The $21-Million Phone Call

CORPUS CHRISTI, TX — Do your drivers enter the U.S.? If yes, do you have a very clear unambiguous policy pertaining to cell-phone use? If yes to that, do you enforce it?

If not, read on.

In early May, Coca-Cola was sued, successfully, for $21 million after one of their sales reps was involved in an accident that injured a 37-year-old woman.

The injured woman’s lawyers convinced a jury that even though Coca Cola does have a cell-phone policy for company drivers, it is “vague and ambiguous.”

Her lawyers also stated that Coca Cola was aware of the dangers of distracted driving but “withheld this information from its employee driver.”

So what do you take away from this?

For one thing, if you employ drivers and they use phones in the U.S.A., you better be ready to fire any driver who breaks the rules.

That is, at least, the opinion of Jim Angel, a Minnetonka, MN-based product manager with PeopleNet. He offered the opinion at a recent PeopleNet Transportation Symposium in Acton, ON.

“$21 million. And that’s not even a death. It’s an injury,” Angel told the audience.

“If you don’t fire that driver and you have a no-tolerance policy in place, you’ll be considered a negligent company.”

Angel also said other road users act like vigilantes and are ready to use their own phones to call the authorities when they see a trucker using his.

Other advice from the $21 million Coke case: How about these three lessons, as blogged by Matt Howard, CEO of ZoomSafer, a mobile phone safety software provider:

1. When it happens to you, the plaintiffs will sue: Thomas J Henry, the lead plaintiff’s attorney said in a press release, “From the time I took the Coca-Cola driver’s testimony and obtained the company’s inadequate cell phone driving policy, I knew we had a corporate giant with a huge safety problem on our hands.” Furthermore, he said, “I hope the verdict sends a message to corporate America that you can’t have employees on a cell phone and endanger the motoring public. ”The lesson is simple: plaintiffs are watching and waiting to sue employers whenever employees crash due to a cell phone related distractions.

2. A written cell phone use policy is not enough: Coca-Cola’s lawyers argued that its company cell phone use policy, which required the use of a hands-free device when operating a motor vehicle, was consistent with, and in fact, exceeded the requirements of Texas law. The plaintiff, however, argued that Coca-Cola’s cell phone policy for its delivery drivers was “vague and ambiguous” and it certainly wasn’t enforced in any way. Regardless of whether Coca-Cola’s policy was well-documented or not, empirical evidence shows that many employee drivers flout written policies. The bottom line is that written policies alone are not sufficient to change employee driving behavior, and therefore are not sufficient to protect employers from risk and liability.

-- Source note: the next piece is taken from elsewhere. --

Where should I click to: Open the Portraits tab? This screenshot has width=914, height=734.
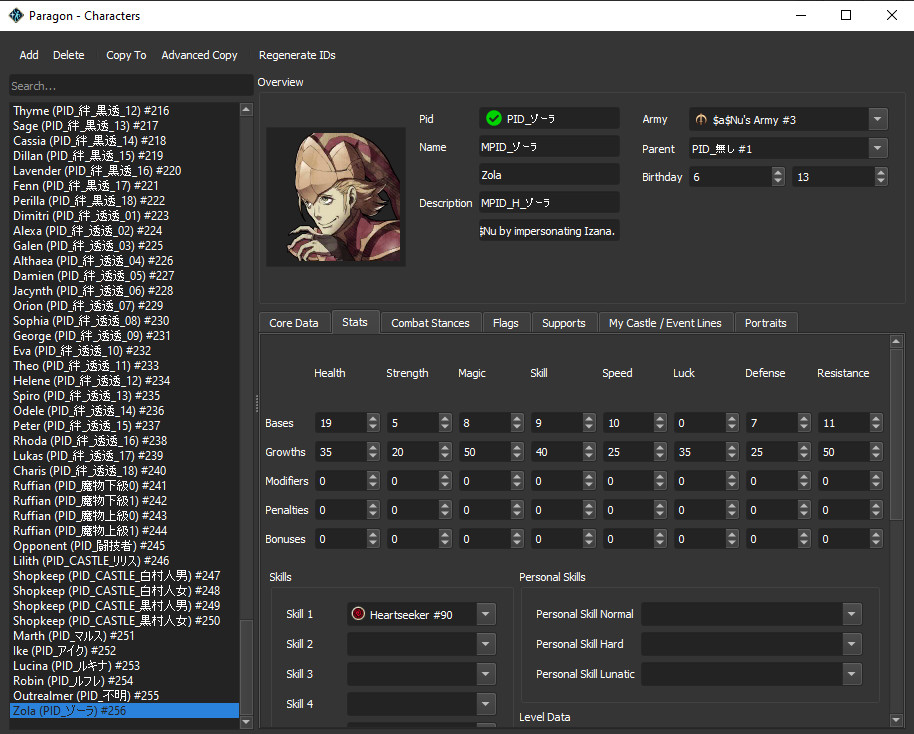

3. Policy enforcement is critical: Let’s assume, for the sake of argument, that every single one of Coke’s drivers fully understood that the company required hands-free use of mobile devices while driving. The critical question remains: “What, if anything, did Coke do to measure and manage compliance with its cell phone use policy policy?” If the answer is “nothing”, the case law clearly shows that employers should expect to be held accountable for damages that occur when employees drive distracted.